What makes it so difficult for the viewer to take this plotline seriously is the incredible disregard that Neeson’s character seems to have for the potential consequences (such as his daughter blowing her arm off / killing herself / killing numerous innocent Istanbulites) of an action which would seem very unlikely to yield a successful result.
In a (admittedly peculiar) way, Neeson’s reckless CIA operative can be seen as a less cerebral version of Fed Chairman Ben Bernanke, especially in light of the Fed’s decision not to reduce its $85 billion per month bond buying programme last week, as was widely expected. Bernanke’s grenades may be financial rather than incendiary, but by continuing the Fed’s enormous and historically unprecedented money printing project at a time when the economy is demonstrating growth of about 2-3% per annum (admittedly unspectacular, but hardly indicative of a crisis) displays an egregious ability to ignore the potential consequences of an extreme action.
Just as our kidnapped CIA agent seemed either ambivalent to, or unaware of, the possibility that throwing grenades around one of the largest urban agglomerations in Europe could end in tears, so Bernanke seems willing to ignore the implications of maintaining the Fed’s utter dominance of the financial markets, even when this means printing the equivalent of South Korea’s entire GDP in freshly minted dollars on a monthly basis.
The list of possible consequences includes inflationary risks, currency market instability, volatility of international capital flows (as demonstrated in the recent emerging market crisis), and a general distortion of the market mechanism that is supposed to price risk and gauge value in the international financial markets. However, the biggest risk that the Fed may be taking is with its own credibility. During the 2008 financial crisis, one of the factors which allowed calm to be restored to the markets was the credibility of the world’s central banks, and the trust of market participants in the ability of these central banks to support the market through a temporary liquidity crunch. However, if the next financial bubble is to be found in the central bank’s balance sheets themselves (see chart), then who will the markets trust to restore calm?

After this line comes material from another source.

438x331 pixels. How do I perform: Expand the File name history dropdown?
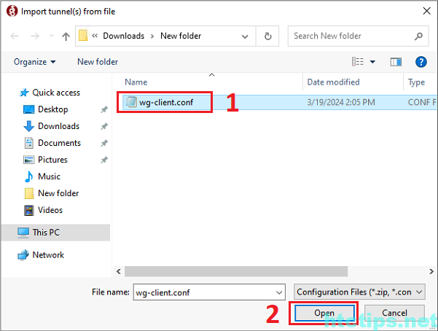point(279,292)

The Fed’s decision last week might have at least have been understandable if its quantitative easing programme were thought to be having a meaningful impact on US economic growth. But not even the Fed itself believes that this is the case. In a study released last month by the San Francisco Fed, they admitted: “Asset purchase programs like QE2 appear to have, at best, moderate effects on economic growth and inflation.”

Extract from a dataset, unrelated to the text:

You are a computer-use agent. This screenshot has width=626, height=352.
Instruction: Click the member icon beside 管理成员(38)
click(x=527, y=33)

Just like attempting to use a series of explosions set off by a terrified high school student to triangulate a precise location in one of the world’s most densely populated cities could be considered a bit of a long shot (why not just call the police on your miniature phone instead?), the Fed’s money printing exercise does not seem likely to generate robust economic growth. What it is doing is creating massive bubbles in the stock and bond markets – and that is the real issue here. Tapering, let alone unwinding, the QE programme may not be as easy as was initially assumed.
The Fed decision last week was a very important signal to the market. Quantitative easing can no longer be considered an emergency measure; it is here to stay. The Fed has now given itself responsibility for the direct management of a much broader range of economic and financial variables, including the prices of real and financial assets, and for ensuring an unspecified level of economic growth. In practical terms, this means that the currency has now (more explicitly) become another instrument in the Fed’s toolbox, along with short term interest rates, something which will likely create a headwind for the USD going forward. The impact of this headwind will depend largely on to what extent the world’s other central banks emulate the Fed’s strategy, something which is far more likely amongst central banks of developed countries which are more politicized, including the Bank of England, the Bank of Japan and the Bank of Canada.